**Task brief**:
Find the line with "1512x797 pixels. Task: Open" in the entries below, then reproduce it and every line after it down to and including the line with "Given: Click Git revert undo arrow icon", exactly.

[Records drawn from a dataset]
+---+
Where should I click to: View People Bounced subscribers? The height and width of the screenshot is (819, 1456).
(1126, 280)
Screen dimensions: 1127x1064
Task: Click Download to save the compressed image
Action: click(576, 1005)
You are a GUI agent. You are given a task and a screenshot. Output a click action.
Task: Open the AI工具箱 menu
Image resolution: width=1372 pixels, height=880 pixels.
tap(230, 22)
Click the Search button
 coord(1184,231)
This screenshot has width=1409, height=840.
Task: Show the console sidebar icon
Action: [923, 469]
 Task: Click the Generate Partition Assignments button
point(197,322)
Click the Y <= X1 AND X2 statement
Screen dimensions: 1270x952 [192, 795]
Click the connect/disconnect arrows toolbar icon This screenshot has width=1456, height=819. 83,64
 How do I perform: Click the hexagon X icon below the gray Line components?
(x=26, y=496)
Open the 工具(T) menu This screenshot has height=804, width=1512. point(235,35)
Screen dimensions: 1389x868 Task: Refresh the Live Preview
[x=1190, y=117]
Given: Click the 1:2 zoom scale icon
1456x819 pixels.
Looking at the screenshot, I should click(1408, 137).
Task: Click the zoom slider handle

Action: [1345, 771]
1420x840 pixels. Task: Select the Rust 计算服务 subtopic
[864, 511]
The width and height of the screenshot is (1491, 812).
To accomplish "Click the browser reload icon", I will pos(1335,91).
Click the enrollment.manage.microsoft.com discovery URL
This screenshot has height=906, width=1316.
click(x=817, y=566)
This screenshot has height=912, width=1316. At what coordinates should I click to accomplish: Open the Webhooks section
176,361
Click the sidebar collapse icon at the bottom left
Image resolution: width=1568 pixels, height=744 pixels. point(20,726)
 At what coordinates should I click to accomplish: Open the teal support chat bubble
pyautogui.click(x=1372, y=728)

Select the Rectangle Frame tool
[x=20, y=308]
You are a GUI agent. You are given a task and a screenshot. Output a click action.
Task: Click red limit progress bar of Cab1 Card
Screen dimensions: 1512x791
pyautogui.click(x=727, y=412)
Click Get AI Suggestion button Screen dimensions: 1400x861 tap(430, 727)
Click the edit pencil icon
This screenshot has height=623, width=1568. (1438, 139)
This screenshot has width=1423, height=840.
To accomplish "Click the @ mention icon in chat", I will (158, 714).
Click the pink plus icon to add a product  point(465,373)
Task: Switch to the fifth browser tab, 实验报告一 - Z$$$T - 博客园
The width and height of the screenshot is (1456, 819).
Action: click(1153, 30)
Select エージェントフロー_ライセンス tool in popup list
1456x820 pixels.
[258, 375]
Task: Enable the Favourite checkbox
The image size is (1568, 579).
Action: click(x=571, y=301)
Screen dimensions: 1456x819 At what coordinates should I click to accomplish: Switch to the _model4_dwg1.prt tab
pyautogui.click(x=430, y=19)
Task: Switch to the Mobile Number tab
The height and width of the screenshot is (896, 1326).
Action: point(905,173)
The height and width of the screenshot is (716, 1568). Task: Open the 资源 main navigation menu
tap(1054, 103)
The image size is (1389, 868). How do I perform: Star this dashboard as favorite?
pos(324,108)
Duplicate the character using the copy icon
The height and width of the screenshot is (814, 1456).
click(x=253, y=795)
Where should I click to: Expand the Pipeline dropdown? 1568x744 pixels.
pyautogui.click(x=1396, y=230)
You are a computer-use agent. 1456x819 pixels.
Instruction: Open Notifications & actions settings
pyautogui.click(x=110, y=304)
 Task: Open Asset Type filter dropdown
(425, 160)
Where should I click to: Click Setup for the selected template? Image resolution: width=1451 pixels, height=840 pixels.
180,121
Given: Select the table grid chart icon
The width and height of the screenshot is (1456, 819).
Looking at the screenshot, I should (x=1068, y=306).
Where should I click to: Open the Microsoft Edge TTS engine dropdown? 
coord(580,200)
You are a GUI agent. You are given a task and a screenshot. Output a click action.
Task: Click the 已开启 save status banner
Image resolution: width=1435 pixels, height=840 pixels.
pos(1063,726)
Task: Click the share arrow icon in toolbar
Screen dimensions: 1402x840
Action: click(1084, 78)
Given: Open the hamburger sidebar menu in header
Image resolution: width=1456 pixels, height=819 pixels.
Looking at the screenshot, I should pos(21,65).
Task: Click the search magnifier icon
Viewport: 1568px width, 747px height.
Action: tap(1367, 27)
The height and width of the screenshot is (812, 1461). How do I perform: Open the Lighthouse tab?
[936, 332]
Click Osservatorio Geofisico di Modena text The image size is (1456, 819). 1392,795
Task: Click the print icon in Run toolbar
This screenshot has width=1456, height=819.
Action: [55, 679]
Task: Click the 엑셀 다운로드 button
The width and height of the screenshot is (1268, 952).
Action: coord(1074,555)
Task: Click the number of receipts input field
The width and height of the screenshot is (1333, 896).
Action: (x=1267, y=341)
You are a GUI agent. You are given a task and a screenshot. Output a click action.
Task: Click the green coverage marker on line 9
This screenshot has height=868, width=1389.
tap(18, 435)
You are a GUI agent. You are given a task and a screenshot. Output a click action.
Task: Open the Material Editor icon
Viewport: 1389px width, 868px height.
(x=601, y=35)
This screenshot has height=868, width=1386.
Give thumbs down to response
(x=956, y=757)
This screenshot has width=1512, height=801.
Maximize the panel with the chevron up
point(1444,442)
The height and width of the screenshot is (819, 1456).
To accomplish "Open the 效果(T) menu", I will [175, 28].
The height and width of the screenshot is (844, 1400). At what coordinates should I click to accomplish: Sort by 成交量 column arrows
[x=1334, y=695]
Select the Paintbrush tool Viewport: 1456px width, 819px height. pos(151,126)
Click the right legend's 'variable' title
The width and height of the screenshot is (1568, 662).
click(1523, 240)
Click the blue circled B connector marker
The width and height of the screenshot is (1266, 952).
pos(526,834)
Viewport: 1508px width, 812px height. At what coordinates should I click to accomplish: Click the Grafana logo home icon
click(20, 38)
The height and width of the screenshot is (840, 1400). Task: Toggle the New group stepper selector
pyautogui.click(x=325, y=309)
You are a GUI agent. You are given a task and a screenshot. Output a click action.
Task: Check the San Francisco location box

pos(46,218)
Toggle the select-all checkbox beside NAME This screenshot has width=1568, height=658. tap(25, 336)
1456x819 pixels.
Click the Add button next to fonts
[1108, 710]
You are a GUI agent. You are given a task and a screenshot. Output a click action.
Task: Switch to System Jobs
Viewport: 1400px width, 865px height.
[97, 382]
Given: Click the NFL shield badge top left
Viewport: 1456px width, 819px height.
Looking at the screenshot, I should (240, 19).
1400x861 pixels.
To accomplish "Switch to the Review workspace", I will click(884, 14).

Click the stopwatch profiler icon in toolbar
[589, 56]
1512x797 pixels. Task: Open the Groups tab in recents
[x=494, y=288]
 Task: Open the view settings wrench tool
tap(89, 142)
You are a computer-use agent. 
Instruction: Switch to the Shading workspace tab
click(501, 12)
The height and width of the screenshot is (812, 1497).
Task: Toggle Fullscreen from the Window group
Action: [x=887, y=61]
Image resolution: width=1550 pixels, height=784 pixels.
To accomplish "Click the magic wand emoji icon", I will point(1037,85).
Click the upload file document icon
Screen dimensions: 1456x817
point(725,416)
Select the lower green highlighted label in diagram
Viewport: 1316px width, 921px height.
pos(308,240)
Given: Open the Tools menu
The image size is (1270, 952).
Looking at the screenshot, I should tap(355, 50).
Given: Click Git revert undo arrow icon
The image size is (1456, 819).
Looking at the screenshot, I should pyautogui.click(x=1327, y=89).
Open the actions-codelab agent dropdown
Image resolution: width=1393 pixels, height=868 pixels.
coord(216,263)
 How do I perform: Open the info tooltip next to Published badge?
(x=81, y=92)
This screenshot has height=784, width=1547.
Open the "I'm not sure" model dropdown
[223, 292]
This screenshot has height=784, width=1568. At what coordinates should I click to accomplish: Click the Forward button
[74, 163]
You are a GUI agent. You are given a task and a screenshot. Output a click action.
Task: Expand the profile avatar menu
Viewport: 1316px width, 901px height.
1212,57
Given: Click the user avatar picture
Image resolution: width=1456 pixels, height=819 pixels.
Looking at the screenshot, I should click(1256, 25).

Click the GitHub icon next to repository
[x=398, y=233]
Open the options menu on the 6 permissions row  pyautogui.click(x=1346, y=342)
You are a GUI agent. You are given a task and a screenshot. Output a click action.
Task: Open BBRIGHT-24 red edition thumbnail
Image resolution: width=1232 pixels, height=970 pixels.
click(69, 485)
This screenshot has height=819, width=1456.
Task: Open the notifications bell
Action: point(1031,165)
+---+
**Your response**:
1512x797 pixels. Task: Open the Groups tab in recents
[x=494, y=288]
 Task: Open the view settings wrench tool
tap(89, 142)
You are a computer-use agent. 
Instruction: Switch to the Shading workspace tab
click(501, 12)
The height and width of the screenshot is (812, 1497).
Task: Toggle Fullscreen from the Window group
Action: [x=887, y=61]
Image resolution: width=1550 pixels, height=784 pixels.
To accomplish "Click the magic wand emoji icon", I will point(1037,85).
Click the upload file document icon
Screen dimensions: 1456x817
point(725,416)
Select the lower green highlighted label in diagram
Viewport: 1316px width, 921px height.
pos(308,240)
Given: Open the Tools menu
The image size is (1270, 952).
Looking at the screenshot, I should tap(355, 50).
Given: Click Git revert undo arrow icon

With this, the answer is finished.